Learning to Love Microbes

Fermentation. The ideas that this word brings to mind aren’t necessarily the most pleasant: rot, mysteriously bubbling liquids, putrid stench, sourness. When my professor told us that we would be fermenting our own vegetables and eating them, one of my classmates was absolutely horrified by the thought. To ferment is to decay, to decompose, to die – surely we shouldn’t eat spoiled food!

But fermented food isn’t spoiled: it’s pre-digested. Specifically, as Michael Pollan describes it in his book Cooked (now a four-part Netflix series), “To ferment food is to predigest it, in effect, breaking long chains of proteins, fats, and carbohydrates our bodies might not be able to make good use of into simpler, safer compounds that they can.” In the simplest terms, fermenting is cooking without heat.

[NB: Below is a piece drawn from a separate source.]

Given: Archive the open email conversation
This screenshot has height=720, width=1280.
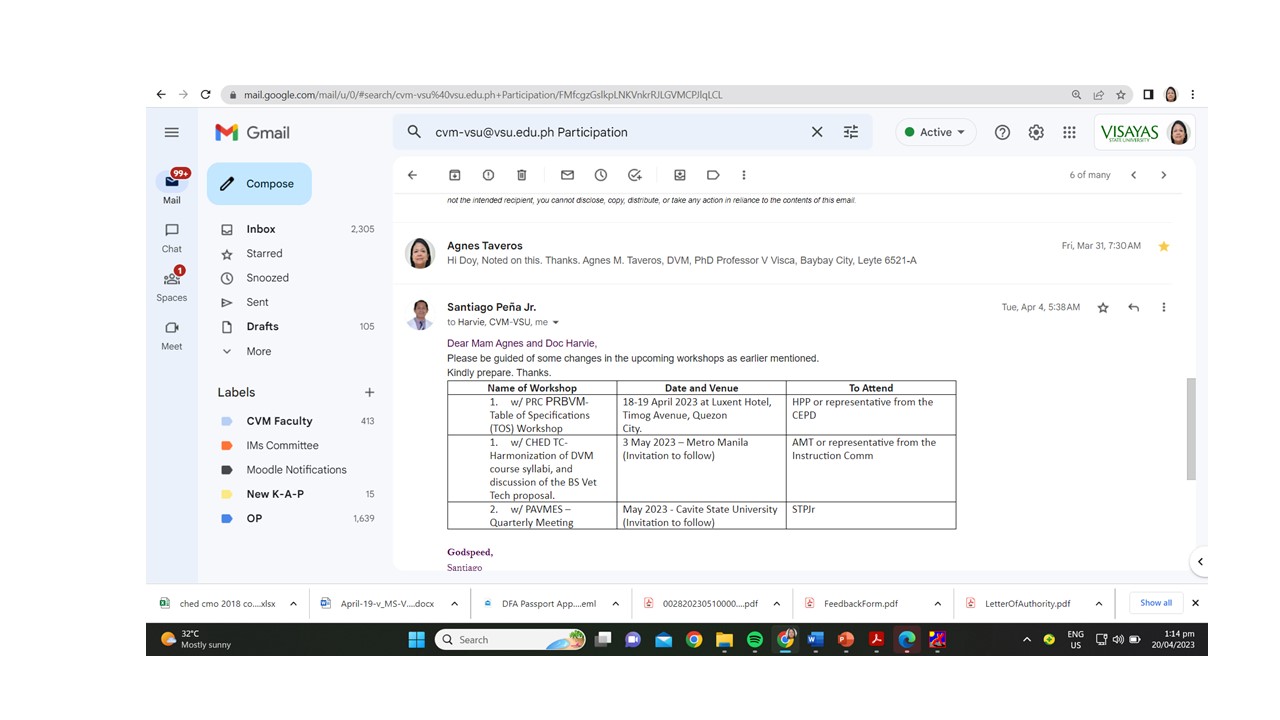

Beer, wine, cheese, yogurt, sourdough bread, miso paste, fish sauce, sauerkraut, kimchi, kefir, tempeh, and even chocolate are all common examples of fermented foods. Nonetheless, describing them as what they are, fermented, still makes some people’s skin crawl. In the hyper-sterilized culture of westernized society, the process of encouraging bacterial growth sounds unsafe if not flat-out disgusting. We trust the manufactured versions of these products to be sanitized by industrial food producers to meet government standards to keep us safe. On the flipside, we no longer trust the process of fermentation itself, which has nothing to do with the most notorious foodborne threats of salmonella, listeria, and E coli. “Bacteria” have just been given a connotation of disease and death, such that we perceive them as menaces to be eradicated rather than recognizing their beneficial, natural role in our bodies.

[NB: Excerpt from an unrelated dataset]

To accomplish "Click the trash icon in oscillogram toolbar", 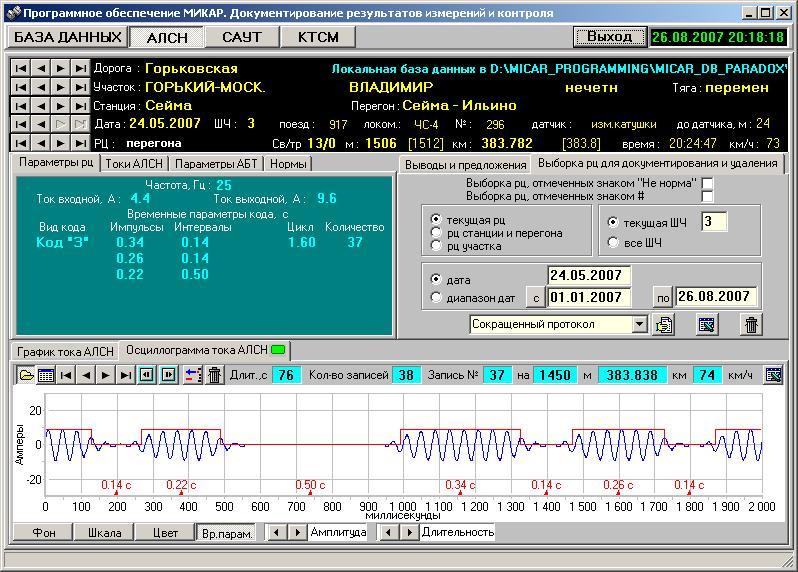I will coord(214,375).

Pollan writes beautifully and thoroughly about how detrimental processing and pasteurization have been to our microbiome, the communities of bacteria thriving in our bodies. Basically, we have deprived our bodily systems of a lot of beneficial microorganisms that humans have historically received from fermented and other foods. The combination of a) a lack of gut bacteria and b) the nutritional imbalance of our diets, heavy in fats and carbohydrates and low in fiber, has been linked to the rising prevalence of gastrointestinal disorders and possibly other autoimmune diseases.

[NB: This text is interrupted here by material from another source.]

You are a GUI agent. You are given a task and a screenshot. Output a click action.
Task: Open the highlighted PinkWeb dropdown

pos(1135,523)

Hold on – didn’t I write a post about the dangers of raw milk just two years ago? “Others still believe [raw milk] to be a good source of healthy bacteria – but, really, it is safer to look for probiotic dairy products, which have been pasteurized and then had beneficial bacteria added to them.” I look back on that post now and laugh at myself for having such blind faith in industrialization. The fact that manufacturers deliberately kill the naturally-occurring bacteria in our foods only to reinject some of them with live cultures for the sake of boasting a “probiotic” label is ridiculous. Thousands of microorganisms are lost in the process, so the effect on our bodies is markedly different. For instance, many sources will tell you that kefir made from live grains contains at least 35 strains of beneficial bacteria, yet store-bought versions boast a measly 12 active cultures.

Don’t get me wrong: pasteurization is extremely important to ensure the safety of mass-produced milk products. However, I highly recommend trying to incorporate unprocessed fermented foods to your diet, if you can find them. If you have access to organic produce, you can even try your hand at fermenting with recipes like this – it’s shockingly easy!

As Hokuma said in a recent post, let’s see food as a living and breathing ‘thing’ that interacts with our body.” I’d like to build on that: let’s see our insides as living things that interact with our food. It doesn’t sound sexy, but it’s the truth that gives us life.